Excerpt:
::::::::::

Real three-dimensional cardiac imaging using leading-edge holographic display

Abstract

Understanding three-dimensional cardiac anatomy is fundamental for the practice of clinical cardiology. However, if three-dimensional images are displayed on two-dimensional monitors, they fail to provide depth perception. Currently, novel technologies, including the three-dimensional printing, three-dimensional monitors/projectors, and virtual reality applications can provide real three-dimensionality with depth perception. However, their relatively high cost and limited user-friendliness prevent their wide application. We introduce novel and commercially available holographic display, which allows multiple observers to see the full-color holographic images simultaneously without any specific glasses and headgear. This leading-edge technology is immediately applicable in both educational and clinical settings.

::::::::::

Data below:
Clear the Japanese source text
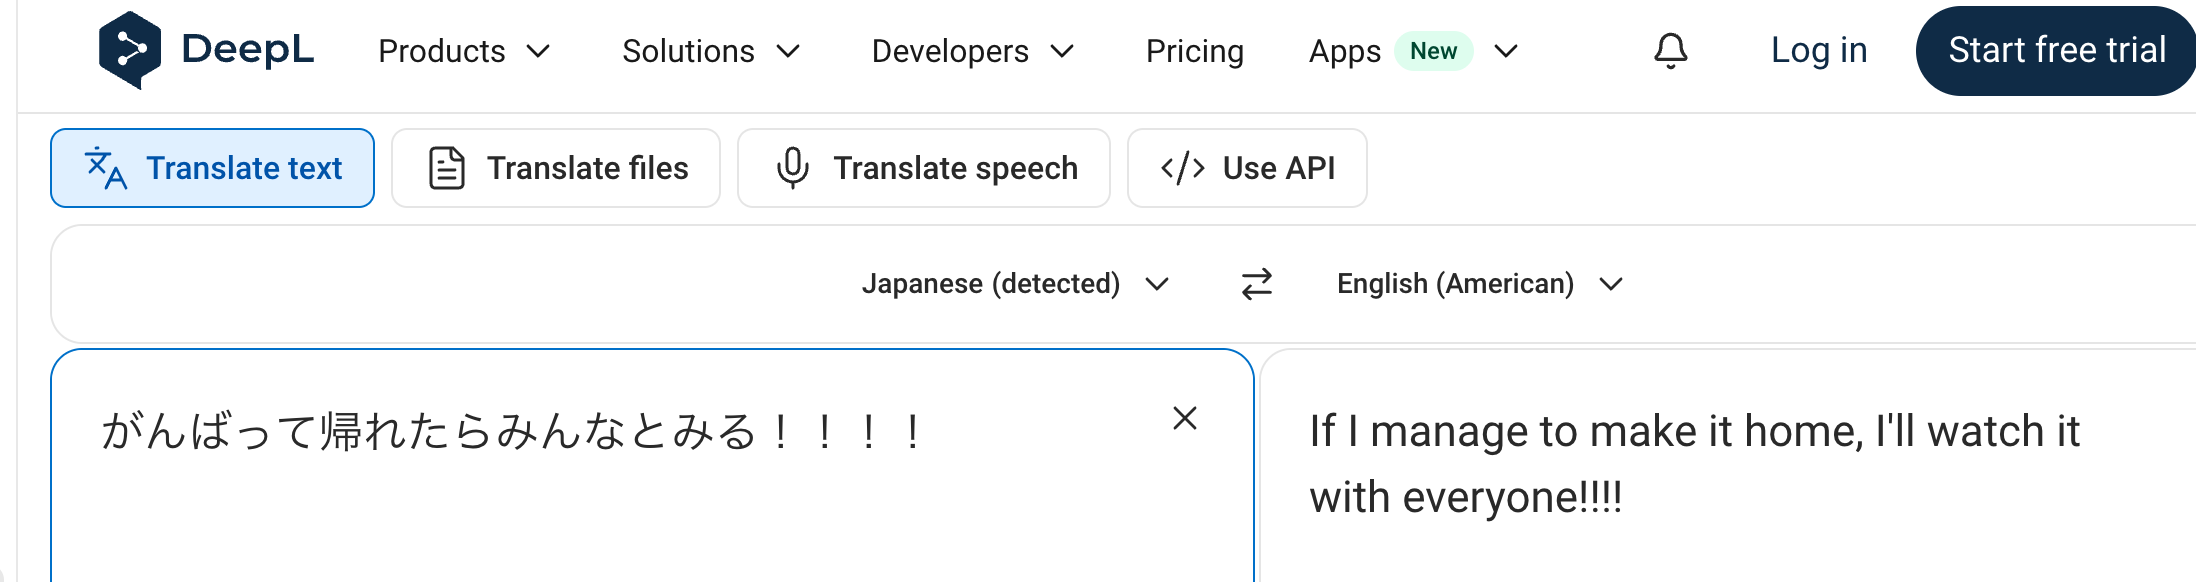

::::::::::

Task list:
a – Answer these questions from the abstract on holographic cardiac imaging:
(i) What do three-dimensional images lack when shown on two-dimensional monitors?
(ii) What two factors prevent the wide application of the newer three-dimensional technologies?
(iii) In which settings is the holographic display immediately applicable?
b – For each statement, decide whether it agrees with the abstract on holographic cardiac imaging:
(i) Observers must wear specific glasses to view the holographic images.
(ii) The holographic display is commercially available.
(iii) Only one observer at a time can view the holographic images.
The data have no connection to the abstract.

Task answers:
a –
(i) Depth perception.
(ii) Their relatively high cost and limited user-friendliness.
(iii) Educational and clinical settings.

b –
(i) No: "without any specific glasses and headgear."
(ii) Yes: "novel and commercially available holographic display."
(iii) No: "allows multiple observers to see the full-color holographic images simultaneously."